It still loads the local one, even with PhysX installed.

.... Ok this is really unexpected. The game should be querying PhysXCore Path and following it. I cannot seem to reproduce this.

[Mgamerz]

My enableLocalPhysXCore variable is set to 00 00 00 00 00 00 (edit: lmao using a vpn causes this). Not sure why. And I had no registry keys to begin with, so it's the reinstallation trying to set values that is not working. I think I have a way we can simply force Mass Effect to always use local PhysX. Then there would be no need for an installation of PhysX to occur.

I disassembled the loader and after an hour of banging my head on the wall I think I've worked out the function. It's doing the mac comparison. If I just nop out the jnz short MacAddrByteNotEqual it will always think the mac is the same, regardless of whatever value is there. This will make it think the local PhysX core file should be used.

I disassembled it in Ghidra as well. Was really helpful to figure out some stuff.

I think we can patch it out. Unfortunately that doesn't fix the game trying to write the registry key to begin with, but this will make sure Mass Effect always uses the local version so we would not need system PhysX.

Then user can even uninstall and reinstall (keys will never be deleted, but they will be empty at worst).

This is not true. I have observed the keys being deleted. If I install legacy physx (after cleaning out all AGEIA keys), then run the uninstaller, the AGEIA keys are gone.

If you want to simulate the installer being broken, install legacy physx, let mass effect install it's values, then put the deny permission in place. Then install PhysX and try to install it again. The leftover value ME left behind will keep the deny subkey in place (otherwise it would have just deleted the AGEIA key entirely). The installer will not be able to install the subkeys, so it doesn't work.

[mirh]

And I had no registry keys to begin with, so it's the reinstallation trying to set values that is not working.

Because you probably screwed up permissions, thus glitching the installer. I totally verified on a clean system legacy should create everything as I said.

This will make it think the local PhysX core file should be used.

That's definitively one spin I didn't foresee. It's quite workable then.. But to be absolutely honest I'd rather condom ME1 doing the screwing.

I have observed the keys being deleted.

If your permissions are like normal, sure. But there's no way you can delete keys if "create subkey" is denied. Ok, I admit that for some reason I was thinking the adjusted permissions were keeping subkeys in place.. Instead it was just leftover values. The installers outsmarted me I guess. Anyway, then.. The trick is just not having any leftover value?

[Mgamerz]

The problem with that approach... is Mass Effect writes a key into it if it is given the chance, which seems possible. I can only control what happens during the install. I can't see what happens outside of that session. We can add deny but then we're trading one problem (messing up games) with another (potentially making those game's installers fail). I think messing up the game, which is easily fixable (given the knowledge), is a better choice than making the install fail if the PhysX install fails.

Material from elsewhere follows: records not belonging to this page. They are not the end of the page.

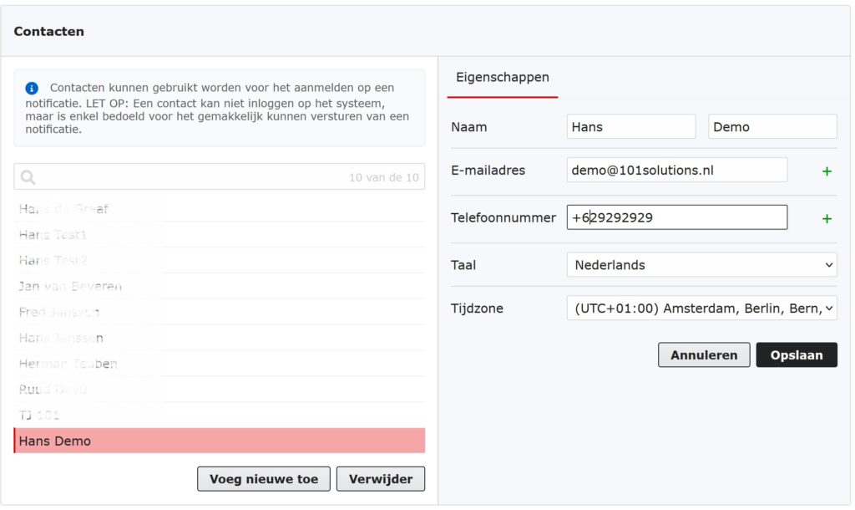The image size is (855, 510).
Task: Save changes with the Opslaan button
Action: tap(797, 355)
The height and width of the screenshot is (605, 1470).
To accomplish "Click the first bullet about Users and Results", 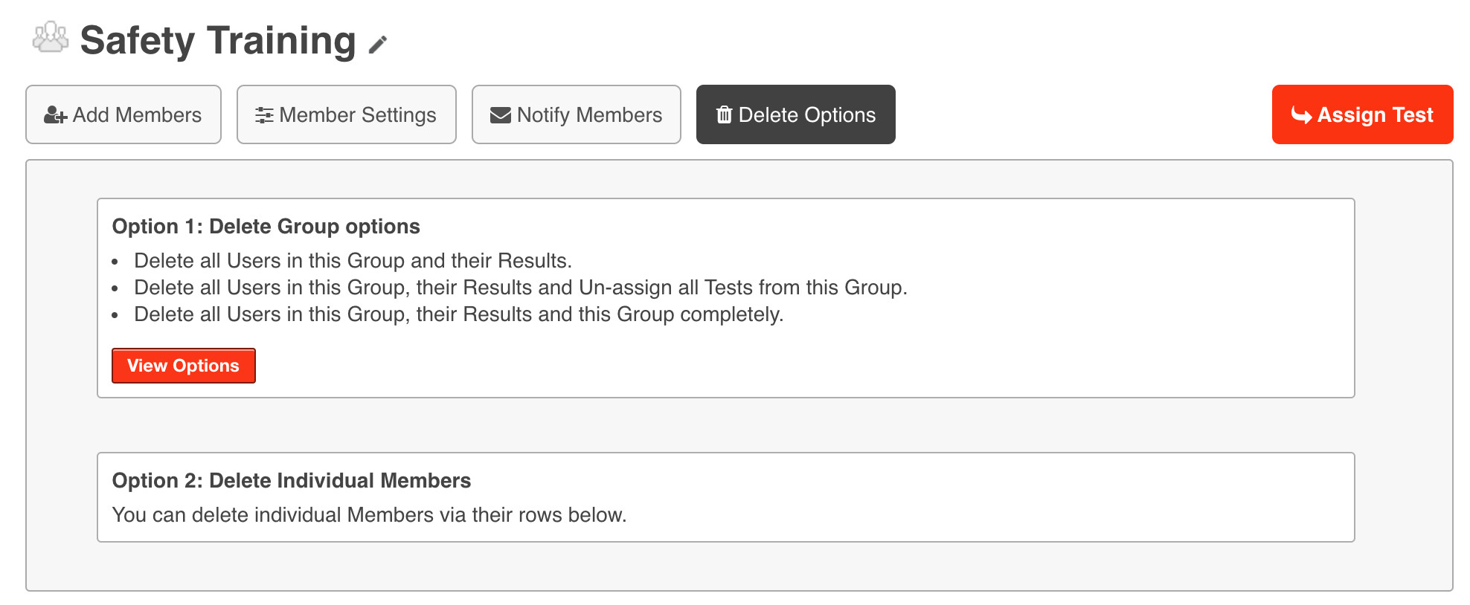I will 353,261.
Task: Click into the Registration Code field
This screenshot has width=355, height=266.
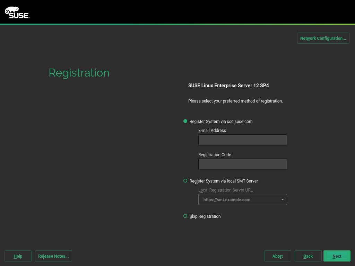Action: coord(242,164)
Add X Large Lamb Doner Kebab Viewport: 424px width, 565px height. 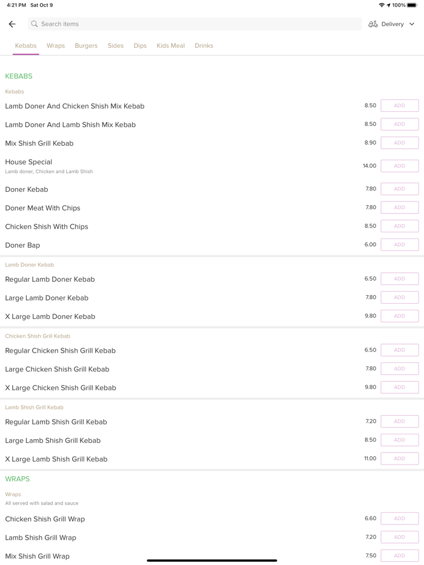[399, 316]
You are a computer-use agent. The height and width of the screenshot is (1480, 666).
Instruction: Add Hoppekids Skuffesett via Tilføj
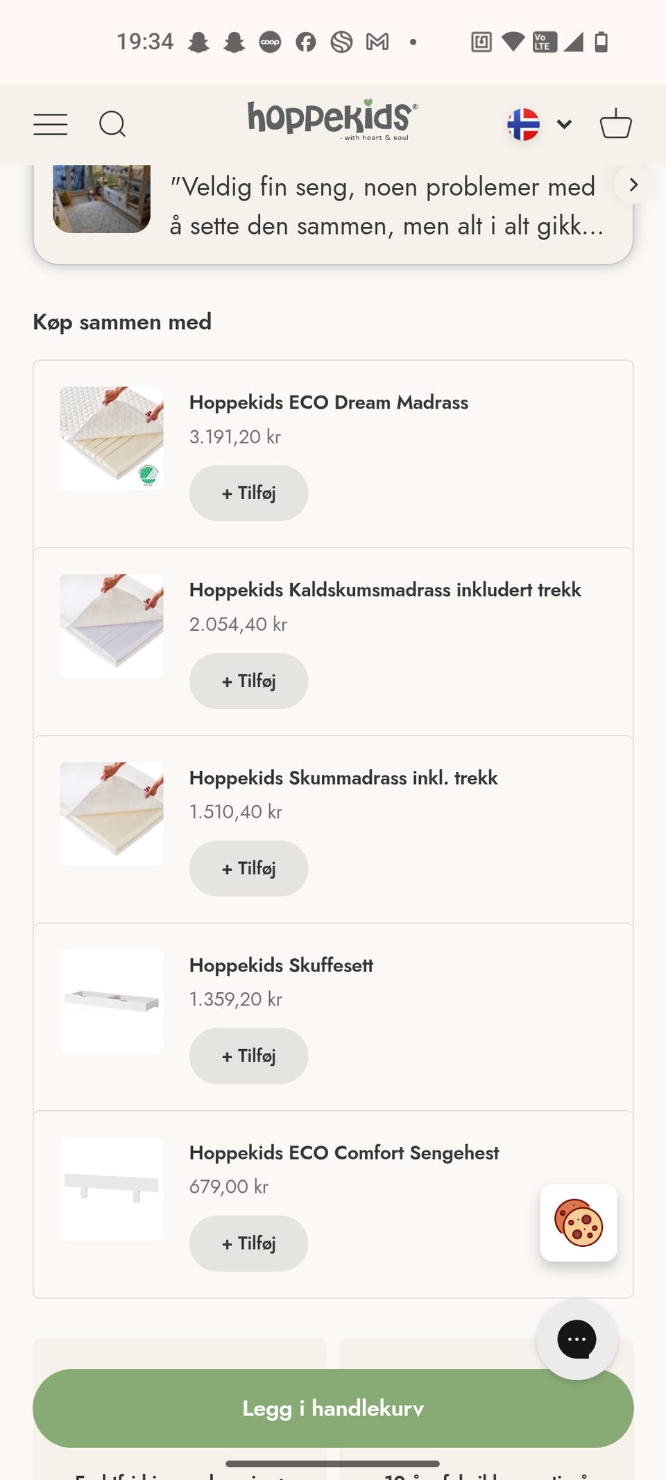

I know your issue is that our installer is the one making the issue, but the issue seems like it's Mass Effect itself, not the installer. The old fix of making it writable just kind of made it work by letting ME install it's keys without admin (that it would install anyways if it was run as admin). I'm not saying I'm giving up on a solution but I don't think this is an issue due to the installer (v3).

The real issue is how do we make Mass Effect run without actually requiring writing into that key. I know how to fix it (I can see the lines in the assembly) but the problem is that Origin has an encrypted executable. I can't patch that part the game sitting on disk. On retail (which is DRM free) I can patch it out, though I haven't tested this cause there's no point since the whole problem is due to origin. It might be possible to do a virtualprotect and modify the game in memory through an asi (or the bink loader) but that's beyond my skillset right now. A try catch was just too difficult for Demiurge I guess.

I'm not really sure how to approach this problem - we can force Mass Effect to use local PhysX, but the key is written by the executable, which is not reliably patchable. Only some of the Origin version executable seems encrypted/compressed - the enableLocalPhysxCore string is not. We need to edit ME1's executable to give it 4GB of memory to use, Origin won't launch it if it's not signed as EA and requires admin... So, we must address the real problem: We need to find a way to actually let Mass Effect run without requiring admin access - preferably, by just making the game executable not write those registry keys at all.

I edited the enableLocalPhysX string in the Origin executable and it wrote the new value name. I guess until we find a way to patch the executable or process, we could do AGEIA writable + edit the name of the value it writes so that, at least our installs, don't write the enableLocalPhysXCore value, plus we could strip out the enableLocalPhysXCore on install. We could also use the force local PhysX. I don't think there is time to find a better solution that doesn't goof up other game repairs. (Lord knows we need someone at EA/another company to debug a repair gone wrong on their digital platform for some old game and find out it's us messing with stuff).

So I guess we don't need to install Legacy PhysX after all though, so that's a plus. Not really sure what kind of solution I'll come up with in the next few days though...

[mirh]

I know your issue is that our installer is the one making the issue

I mean, now it isn't anymore thankfully. Anyway, I get your... very special.. concern, for users.. to eventually always find a way to fuck up everything But (hoping we did settle that uninstall and reinstall of physx should work?) you shouldn't loose your sleep on people "literally removing the game freaking prerequisites".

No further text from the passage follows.